Un informe advierte que la fruticultura argentina perdió competitividad y exporta cada vez menos, mientras crecen las importaciones. El alto “costo argentino” y la apertura comercial sin alivio fiscal profundizan el desequilibrio del sector.
La fruticultura argentina, históricamente ligada al abastecimiento del mercado interno y a las economías regionales, atraviesa uno de sus momentos más complejos. Un informe elaborado por la ingeniera agrónoma Betina Ernst, publicado en el newsletter de Top Info, expone el delicado escenario que enfrenta el sector, atrapado entre la caída sostenida de las exportaciones y el avance acelerado de las importaciones de frutas.
El análisis señala que, por primera vez, Argentina dejó de ser claramente un país exportador neto de frutas y comenzó a mostrar un equilibrio preocupante entre lo que vende al exterior y lo que compra en el mercado internacional.
Una tradición frutícola con foco histórico en el mercado interno
La producción frutícola en Argentina tiene raíces profundas. Los inmigrantes europeos introdujeron técnicas de cultivo que encontraron condiciones favorables en distintas regiones del país. Durante décadas, la producción estuvo orientada principalmente al consumo interno, mientras que la industrialización absorbía la fruta no apta para el mercado fresco.

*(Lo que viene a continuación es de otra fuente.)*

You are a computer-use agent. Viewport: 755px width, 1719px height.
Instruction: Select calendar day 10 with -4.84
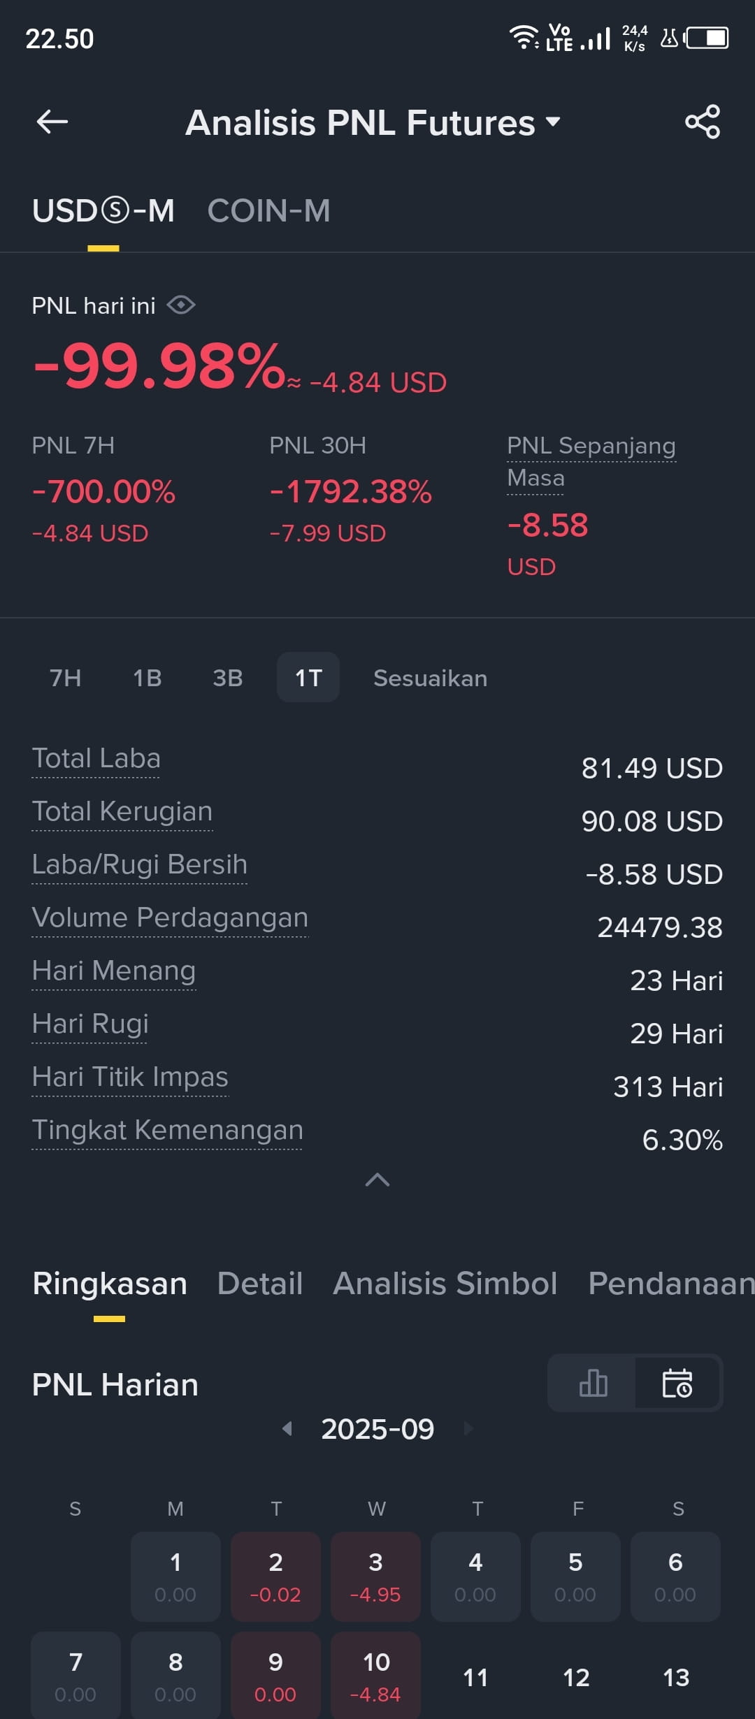[375, 1676]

La exportación de fruta fresca siempre ocupó un lugar secundario, con pocas excepciones, una tendencia que se profundizó en los últimos veinte años por la ausencia de políticas de apoyo sostenidas para el sector.
El peso del “costo argentino” y la pérdida de competitividad
Según el informe, la fruticultura fue perdiendo terreno frente a otros complejos productivos que concentran la generación de divisas, como oleaginosas, granos, hidrocarburos y minería. En contextos de crisis recurrentes, el país priorizó esos sectores, relegando a las economías regionales.
A esto se sumaron una alta presión tributaria, un sistema laboral complejo, costos logísticos elevados y una creciente burocracia. Todo ello derivó en un aumento sostenido del denominado “costo argentino”, que erosionó la competitividad y provocó una fuerte caída de las exportaciones.
“Hay que ser Superman para ser exitoso en la exportación”, resumió un referente del sector citado en el informe.
Pera y limón, los únicos que resisten en el mercado externo
En este contexto adverso, solo dos frutas lograron sostener cierto nivel de exportación: la pera y el limón. Ambos productos cuentan con ventajas competitivas a nivel internacional y se producen en escalas mayores, lo que permite una estructura de costos relativamente más eficiente.
Aun así, su colocación en el mercado externo resulta imprescindible, ya que el mercado interno no alcanza a absorber los volúmenes producidos.
Exportaciones en mínimos históricos y cambio de rumbo económico
Durante 2022 y 2023, las exportaciones frutícolas tocaron un piso histórico, con volúmenes inferiores a la mitad de los registrados una década atrás. La llegada del gobierno de Javier Milei introdujo cambios macroeconómicos relevantes, como la desaceleración de la inflación y una mayor previsibilidad.
Sin embargo, el informe advierte que estas mejoras no se tradujeron en una recuperación profunda del sector frutícola. Persisten los problemas estructurales y la actividad no figura entre las prioridades del actual esquema económico.
Apertura de importaciones y competencia desigual
Uno de los ejes centrales del análisis es la apertura del mercado local a frutas importadas, impulsada para aumentar la competencia y mejorar la calidad del producto nacional. El problema, según Ernst, es que esta apertura se dio antes de reducir impuestos, bajar costos internos o reformar el sistema laboral.
Como resultado, los productores argentinos enfrentan una competencia desigual, al tener que medirse con países que operan con estructuras de costos mucho más bajas, algo que no puede compensarse solo con eficiencia o productividad.
Bananas y frutas importadas ganan espacio en el mercado interno
Las estadísticas muestran que las importaciones crecieron con fuerza, especialmente las de bananas, que concentran la mayor parte de las compras externas. También aumentaron las importaciones de paltas, limas y limones, ananás, uvas, kiwis, manzanas y cerezas, productos que compiten directamente con la producción local.
El informe recuerda que Argentina supo tener una producción bananera relevante, pero la falta de políticas de apoyo provocó su virtual desaparición.
Un dato clave: importaciones y exportaciones ya se igualan
El dato más contundente surge de las cifras de comercio exterior: en 2025, el valor de las frutas importadas igualó al de las exportadas. Aunque en volumen aún se exporta más, el menor valor unitario de la fruta argentina diluye esa ventaja.
Así, el país atraviesa un cambio histórico: ya no es exclusivamente exportador de frutas, sino que también se consolida como importador, un escenario que enciende alertas en las economías regionales y en toda la cadena frutícola.